Miners would easily be able to look at the block health of particular blocks, determine whether an individual guardian is censoring transactions over time, and opt to either pick another guardian to do block construction on their behalf or have them removed from the federation all together. The nature of how Fedimints have been designed makes it so individual guardians can be removed and replaced without disrupting the functionality of the individual mint. From what I understand, a bit more work needs to be done to make this process seamless, but progress is being made and it should be possible soon. With the ability to levy this type of punishment on an individual guardian in place, block constructors are highly disincentivized to misbehave.

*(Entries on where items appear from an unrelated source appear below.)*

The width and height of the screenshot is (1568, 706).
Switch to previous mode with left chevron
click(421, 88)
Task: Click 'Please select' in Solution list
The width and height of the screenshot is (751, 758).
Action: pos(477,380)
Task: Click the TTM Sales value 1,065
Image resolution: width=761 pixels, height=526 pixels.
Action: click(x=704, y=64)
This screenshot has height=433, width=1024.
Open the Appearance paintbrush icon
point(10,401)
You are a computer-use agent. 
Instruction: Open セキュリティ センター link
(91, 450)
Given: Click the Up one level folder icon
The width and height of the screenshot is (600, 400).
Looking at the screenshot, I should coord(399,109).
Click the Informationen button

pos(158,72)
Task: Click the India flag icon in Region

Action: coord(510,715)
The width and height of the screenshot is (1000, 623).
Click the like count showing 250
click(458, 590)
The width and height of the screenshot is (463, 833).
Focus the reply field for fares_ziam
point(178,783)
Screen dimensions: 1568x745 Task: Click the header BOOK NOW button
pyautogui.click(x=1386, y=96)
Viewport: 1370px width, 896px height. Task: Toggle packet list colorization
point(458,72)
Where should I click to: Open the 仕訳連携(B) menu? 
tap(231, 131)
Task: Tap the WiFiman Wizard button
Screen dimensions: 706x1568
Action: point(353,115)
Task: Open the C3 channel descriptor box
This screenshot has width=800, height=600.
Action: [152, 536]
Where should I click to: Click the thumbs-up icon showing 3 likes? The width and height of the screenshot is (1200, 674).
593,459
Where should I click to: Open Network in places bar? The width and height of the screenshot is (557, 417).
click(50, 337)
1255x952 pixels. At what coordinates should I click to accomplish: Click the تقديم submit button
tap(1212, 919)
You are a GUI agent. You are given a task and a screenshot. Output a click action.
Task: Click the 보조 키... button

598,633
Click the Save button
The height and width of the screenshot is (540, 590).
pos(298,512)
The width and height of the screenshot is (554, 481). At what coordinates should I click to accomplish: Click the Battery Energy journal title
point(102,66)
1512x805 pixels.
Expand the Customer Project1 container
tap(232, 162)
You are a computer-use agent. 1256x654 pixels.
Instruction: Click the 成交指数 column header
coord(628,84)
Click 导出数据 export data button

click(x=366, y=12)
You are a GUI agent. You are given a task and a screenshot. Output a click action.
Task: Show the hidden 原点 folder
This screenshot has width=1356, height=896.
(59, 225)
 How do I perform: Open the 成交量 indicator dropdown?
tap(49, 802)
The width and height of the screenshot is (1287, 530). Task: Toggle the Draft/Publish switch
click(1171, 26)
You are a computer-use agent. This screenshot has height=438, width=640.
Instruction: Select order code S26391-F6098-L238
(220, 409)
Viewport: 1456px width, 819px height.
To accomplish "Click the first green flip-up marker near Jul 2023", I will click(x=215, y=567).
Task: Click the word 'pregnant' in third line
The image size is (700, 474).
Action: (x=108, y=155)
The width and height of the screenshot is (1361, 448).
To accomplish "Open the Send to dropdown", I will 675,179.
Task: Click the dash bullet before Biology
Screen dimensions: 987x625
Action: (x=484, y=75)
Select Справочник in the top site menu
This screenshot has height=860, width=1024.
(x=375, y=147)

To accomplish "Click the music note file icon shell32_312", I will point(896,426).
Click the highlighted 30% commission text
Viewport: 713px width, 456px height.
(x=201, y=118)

On top of this, miners will gain access to features that they have wanted for quite some time at the pool layer. Mainly, more private payouts and payouts via the Lightning Network. And with the modular nature of Fedimints it wouldn't be surprising to see Fedipools offer value added financial services on top of their vanilla pool payout functionalities.
It is still early days and this is nothing more than an idea at the moment. But your Uncle Marty thinks it is a very good idea that should gain traction. We'll keep you freaks abreast of developments as they materialize.
Nothing like an 80 degree day in mid-February to improve your mood.